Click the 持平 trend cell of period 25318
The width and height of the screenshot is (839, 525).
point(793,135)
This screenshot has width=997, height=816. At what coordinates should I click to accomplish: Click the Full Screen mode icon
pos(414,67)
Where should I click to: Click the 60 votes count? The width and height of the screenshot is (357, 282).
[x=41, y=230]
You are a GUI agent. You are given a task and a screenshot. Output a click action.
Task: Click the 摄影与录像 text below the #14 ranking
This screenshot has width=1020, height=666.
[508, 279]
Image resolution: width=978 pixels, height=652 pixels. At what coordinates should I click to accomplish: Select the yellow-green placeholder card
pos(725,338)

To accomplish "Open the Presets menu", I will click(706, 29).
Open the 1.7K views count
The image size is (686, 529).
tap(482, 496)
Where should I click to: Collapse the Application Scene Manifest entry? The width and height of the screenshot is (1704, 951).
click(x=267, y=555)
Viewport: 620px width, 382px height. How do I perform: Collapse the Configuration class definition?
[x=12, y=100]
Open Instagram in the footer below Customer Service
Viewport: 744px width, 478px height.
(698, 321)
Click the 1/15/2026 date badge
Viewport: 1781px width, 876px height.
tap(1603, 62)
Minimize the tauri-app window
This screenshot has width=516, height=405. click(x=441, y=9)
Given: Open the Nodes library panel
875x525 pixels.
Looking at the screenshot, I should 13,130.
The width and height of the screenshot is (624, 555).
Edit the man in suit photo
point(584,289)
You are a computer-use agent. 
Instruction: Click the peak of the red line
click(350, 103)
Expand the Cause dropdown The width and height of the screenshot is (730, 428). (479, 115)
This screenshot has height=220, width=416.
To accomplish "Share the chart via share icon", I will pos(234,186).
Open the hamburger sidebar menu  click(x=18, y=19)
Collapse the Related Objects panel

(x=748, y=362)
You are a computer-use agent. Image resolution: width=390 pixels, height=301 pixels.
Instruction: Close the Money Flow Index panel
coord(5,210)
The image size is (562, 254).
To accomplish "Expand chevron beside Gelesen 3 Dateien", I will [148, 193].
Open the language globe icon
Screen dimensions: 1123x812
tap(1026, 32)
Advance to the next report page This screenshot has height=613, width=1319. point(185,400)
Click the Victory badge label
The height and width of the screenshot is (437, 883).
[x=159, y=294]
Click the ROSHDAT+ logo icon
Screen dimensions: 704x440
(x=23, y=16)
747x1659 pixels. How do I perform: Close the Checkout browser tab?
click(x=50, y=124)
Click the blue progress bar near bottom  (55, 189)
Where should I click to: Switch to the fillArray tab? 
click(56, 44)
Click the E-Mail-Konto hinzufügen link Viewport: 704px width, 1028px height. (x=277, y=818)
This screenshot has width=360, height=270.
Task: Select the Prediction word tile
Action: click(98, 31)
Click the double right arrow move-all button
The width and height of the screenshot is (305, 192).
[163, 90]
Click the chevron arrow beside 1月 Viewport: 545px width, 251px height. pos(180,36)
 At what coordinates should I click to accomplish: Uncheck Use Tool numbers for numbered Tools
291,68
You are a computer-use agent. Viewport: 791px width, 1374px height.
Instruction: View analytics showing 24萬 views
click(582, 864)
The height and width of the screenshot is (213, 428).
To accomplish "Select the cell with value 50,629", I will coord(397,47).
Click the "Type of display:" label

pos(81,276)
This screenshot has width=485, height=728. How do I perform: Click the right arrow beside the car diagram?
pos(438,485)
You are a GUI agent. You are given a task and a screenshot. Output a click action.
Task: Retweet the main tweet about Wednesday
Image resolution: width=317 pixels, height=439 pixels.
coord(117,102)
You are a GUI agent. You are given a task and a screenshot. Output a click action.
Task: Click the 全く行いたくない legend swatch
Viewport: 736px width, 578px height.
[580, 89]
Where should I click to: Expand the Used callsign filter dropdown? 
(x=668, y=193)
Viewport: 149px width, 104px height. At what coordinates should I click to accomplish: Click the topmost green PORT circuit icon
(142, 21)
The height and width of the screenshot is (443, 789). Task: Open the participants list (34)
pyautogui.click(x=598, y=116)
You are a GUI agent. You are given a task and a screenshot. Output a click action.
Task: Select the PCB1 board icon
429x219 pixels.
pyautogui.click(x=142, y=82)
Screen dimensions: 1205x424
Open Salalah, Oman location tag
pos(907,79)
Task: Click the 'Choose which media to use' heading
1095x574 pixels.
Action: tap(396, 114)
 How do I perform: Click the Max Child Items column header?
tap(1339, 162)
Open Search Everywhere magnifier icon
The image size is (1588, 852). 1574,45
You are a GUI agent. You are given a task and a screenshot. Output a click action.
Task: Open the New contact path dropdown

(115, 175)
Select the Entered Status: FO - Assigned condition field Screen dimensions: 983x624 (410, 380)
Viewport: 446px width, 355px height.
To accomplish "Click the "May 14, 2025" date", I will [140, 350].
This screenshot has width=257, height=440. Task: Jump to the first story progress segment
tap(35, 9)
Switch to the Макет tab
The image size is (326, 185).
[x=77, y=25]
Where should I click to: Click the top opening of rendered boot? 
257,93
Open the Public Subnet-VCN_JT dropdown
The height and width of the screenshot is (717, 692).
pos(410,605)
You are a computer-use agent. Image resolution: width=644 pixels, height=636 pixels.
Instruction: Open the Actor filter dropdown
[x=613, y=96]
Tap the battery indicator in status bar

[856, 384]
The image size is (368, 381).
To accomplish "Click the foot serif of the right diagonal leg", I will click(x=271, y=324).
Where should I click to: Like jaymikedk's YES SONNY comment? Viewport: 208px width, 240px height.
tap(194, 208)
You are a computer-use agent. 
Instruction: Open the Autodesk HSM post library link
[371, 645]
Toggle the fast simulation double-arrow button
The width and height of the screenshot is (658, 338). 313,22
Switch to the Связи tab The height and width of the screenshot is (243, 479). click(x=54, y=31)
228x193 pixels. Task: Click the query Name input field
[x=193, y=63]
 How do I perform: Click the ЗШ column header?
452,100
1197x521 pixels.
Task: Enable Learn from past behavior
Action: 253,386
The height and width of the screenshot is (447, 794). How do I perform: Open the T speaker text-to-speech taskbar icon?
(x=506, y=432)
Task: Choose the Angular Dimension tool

== == ==

Task statement:
Copy all of the entries above word for word.

Correct answer:
Click the 持平 trend cell of period 25318
The width and height of the screenshot is (839, 525).
point(793,135)
This screenshot has width=997, height=816. At what coordinates should I click to accomplish: Click the Full Screen mode icon
pos(414,67)
Where should I click to: Click the 60 votes count? The width and height of the screenshot is (357, 282).
[x=41, y=230]
You are a GUI agent. You are given a task and a screenshot. Output a click action.
Task: Click the 摄影与录像 text below the #14 ranking
This screenshot has width=1020, height=666.
[508, 279]
Image resolution: width=978 pixels, height=652 pixels. At what coordinates should I click to accomplish: Select the yellow-green placeholder card
pos(725,338)

To accomplish "Open the Presets menu", I will click(706, 29).
Open the 1.7K views count
The image size is (686, 529).
tap(482, 496)
Where should I click to: Collapse the Application Scene Manifest entry? The width and height of the screenshot is (1704, 951).
click(x=267, y=555)
Viewport: 620px width, 382px height. How do I perform: Collapse the Configuration class definition?
[x=12, y=100]
Open Instagram in the footer below Customer Service
Viewport: 744px width, 478px height.
(698, 321)
Click the 1/15/2026 date badge
Viewport: 1781px width, 876px height.
tap(1603, 62)
Minimize the tauri-app window
This screenshot has width=516, height=405. click(x=441, y=9)
Given: Open the Nodes library panel
875x525 pixels.
Looking at the screenshot, I should 13,130.
The width and height of the screenshot is (624, 555).
Edit the man in suit photo
point(584,289)
You are a computer-use agent. 
Instruction: Click the peak of the red line
click(350, 103)
Expand the Cause dropdown The width and height of the screenshot is (730, 428). (479, 115)
This screenshot has height=220, width=416.
To accomplish "Share the chart via share icon", I will pos(234,186).
Open the hamburger sidebar menu  click(x=18, y=19)
Collapse the Related Objects panel

(x=748, y=362)
You are a computer-use agent. Image resolution: width=390 pixels, height=301 pixels.
Instruction: Close the Money Flow Index panel
coord(5,210)
The image size is (562, 254).
To accomplish "Expand chevron beside Gelesen 3 Dateien", I will [148, 193].
Open the language globe icon
Screen dimensions: 1123x812
tap(1026, 32)
Advance to the next report page This screenshot has height=613, width=1319. point(185,400)
Click the Victory badge label
The height and width of the screenshot is (437, 883).
[x=159, y=294]
Click the ROSHDAT+ logo icon
Screen dimensions: 704x440
(x=23, y=16)
747x1659 pixels. How do I perform: Close the Checkout browser tab?
click(x=50, y=124)
Click the blue progress bar near bottom  (55, 189)
Where should I click to: Switch to the fillArray tab? 
click(56, 44)
Click the E-Mail-Konto hinzufügen link Viewport: 704px width, 1028px height. (x=277, y=818)
This screenshot has width=360, height=270.
Task: Select the Prediction word tile
Action: click(98, 31)
Click the double right arrow move-all button
The width and height of the screenshot is (305, 192).
[163, 90]
Click the chevron arrow beside 1月 Viewport: 545px width, 251px height. pos(180,36)
 At what coordinates should I click to accomplish: Uncheck Use Tool numbers for numbered Tools
291,68
You are a computer-use agent. Viewport: 791px width, 1374px height.
Instruction: View analytics showing 24萬 views
click(582, 864)
The height and width of the screenshot is (213, 428).
To accomplish "Select the cell with value 50,629", I will coord(397,47).
Click the "Type of display:" label

pos(81,276)
This screenshot has width=485, height=728. How do I perform: Click the right arrow beside the car diagram?
pos(438,485)
You are a GUI agent. You are given a task and a screenshot. Output a click action.
Task: Retweet the main tweet about Wednesday
Image resolution: width=317 pixels, height=439 pixels.
coord(117,102)
You are a GUI agent. You are given a task and a screenshot. Output a click action.
Task: Click the 全く行いたくない legend swatch
Viewport: 736px width, 578px height.
[580, 89]
Where should I click to: Expand the Used callsign filter dropdown? 
(x=668, y=193)
Viewport: 149px width, 104px height. At what coordinates should I click to accomplish: Click the topmost green PORT circuit icon
(142, 21)
The height and width of the screenshot is (443, 789). Task: Open the participants list (34)
pyautogui.click(x=598, y=116)
You are a GUI agent. You are given a task and a screenshot. Output a click action.
Task: Select the PCB1 board icon
429x219 pixels.
pyautogui.click(x=142, y=82)
Screen dimensions: 1205x424
Open Salalah, Oman location tag
pos(907,79)
Task: Click the 'Choose which media to use' heading
1095x574 pixels.
Action: tap(396, 114)
 How do I perform: Click the Max Child Items column header?
tap(1339, 162)
Open Search Everywhere magnifier icon
The image size is (1588, 852). 1574,45
You are a GUI agent. You are given a task and a screenshot. Output a click action.
Task: Open the New contact path dropdown

(115, 175)
Select the Entered Status: FO - Assigned condition field Screen dimensions: 983x624 (410, 380)
Viewport: 446px width, 355px height.
To accomplish "Click the "May 14, 2025" date", I will [140, 350].
This screenshot has width=257, height=440. Task: Jump to the first story progress segment
tap(35, 9)
Switch to the Макет tab
The image size is (326, 185).
[x=77, y=25]
Where should I click to: Click the top opening of rendered boot? 
257,93
Open the Public Subnet-VCN_JT dropdown
The height and width of the screenshot is (717, 692).
pos(410,605)
You are a computer-use agent. Image resolution: width=644 pixels, height=636 pixels.
Instruction: Open the Actor filter dropdown
[x=613, y=96]
Tap the battery indicator in status bar

[856, 384]
The image size is (368, 381).
To accomplish "Click the foot serif of the right diagonal leg", I will click(x=271, y=324).
Where should I click to: Like jaymikedk's YES SONNY comment? Viewport: 208px width, 240px height.
tap(194, 208)
You are a computer-use agent. 
Instruction: Open the Autodesk HSM post library link
[371, 645]
Toggle the fast simulation double-arrow button
The width and height of the screenshot is (658, 338). 313,22
Switch to the Связи tab The height and width of the screenshot is (243, 479). click(x=54, y=31)
228x193 pixels. Task: Click the query Name input field
[x=193, y=63]
 How do I perform: Click the ЗШ column header?
452,100
1197x521 pixels.
Task: Enable Learn from past behavior
Action: 253,386
The height and width of the screenshot is (447, 794). How do I perform: Open the T speaker text-to-speech taskbar icon?
(x=506, y=432)
Task: Choose the Angular Dimension tool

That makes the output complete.